Votre enfance a-t-elle été liée au Petit Nicolas ?
C’est très étrange parce qu’enfant, je n’ai jamais lu Astérix. J’ai perdu mon père à l’âge de neuf ans et avant ça il m’avait donné deux volumes du Petit Nicolas, donc c’est sa seule œuvre que j’ai lue de son vivant. Ça a créé entre le Petit Nicolas, mon père et moi, même après sa mort, un lien que je n’ai pas avec les autres personnages.

Vous avez écrit sur Instagram “Jean-Jacques Sempé a retrouvé mon père”. Pour vous, il représentait aussi le dernier lien avec votre père… 
Oui, c’était probablement le dernier homme dans les yeux desquels je voyais sourire mon père. Mon père a été très proche de Claude Bolling, de Pierre Tchernia, de Gérard Calvi, d’Albert Uderzo et aujourd’hui ils sont tous morts. Avec Jean-Jacques, ils ont créé ce petit personnage de papier qui a fait le tour du monde. Tous les accessoires du Petit Nicolas sont complètement démodés. Il n’y a plus de plumier ni de tableau noir dans les écoles aujourd’hui, mais les enfants continuent de se reconnaître en lui : il véhicule des valeurs universelles de l’enfance, l’amitié, la camaraderie, l’amour des parents, la maîtresse, l’arbre dans la cour de récré…

Comment définiriez-vous le lien qui unissait Sempé et votre père ?

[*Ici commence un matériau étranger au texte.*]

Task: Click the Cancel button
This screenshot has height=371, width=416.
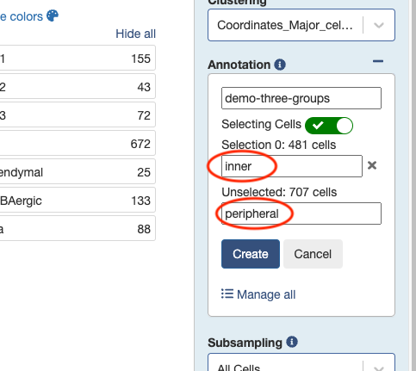Action: point(313,254)
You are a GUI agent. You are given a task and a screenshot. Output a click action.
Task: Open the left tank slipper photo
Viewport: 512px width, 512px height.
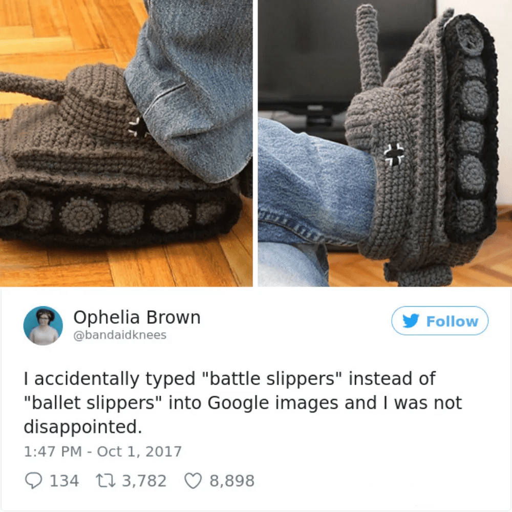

Jean-Jacques est sans doute l’un de ses amis qui l’a le mieux compris. Il lui a donné la chance de s’exprimer autrement que dans des bulles, enfermé dans des cases. Ils étaient rarement satisfaits de ce qu’ils faisaient l’un et l’autre, et je crois que c’est ce qui les rapprochait. Je suis dépositaire de leur correspondance des années 60 et honnêtement quand je lis leurs lettres je me marre ! On sent une complicité presque potache.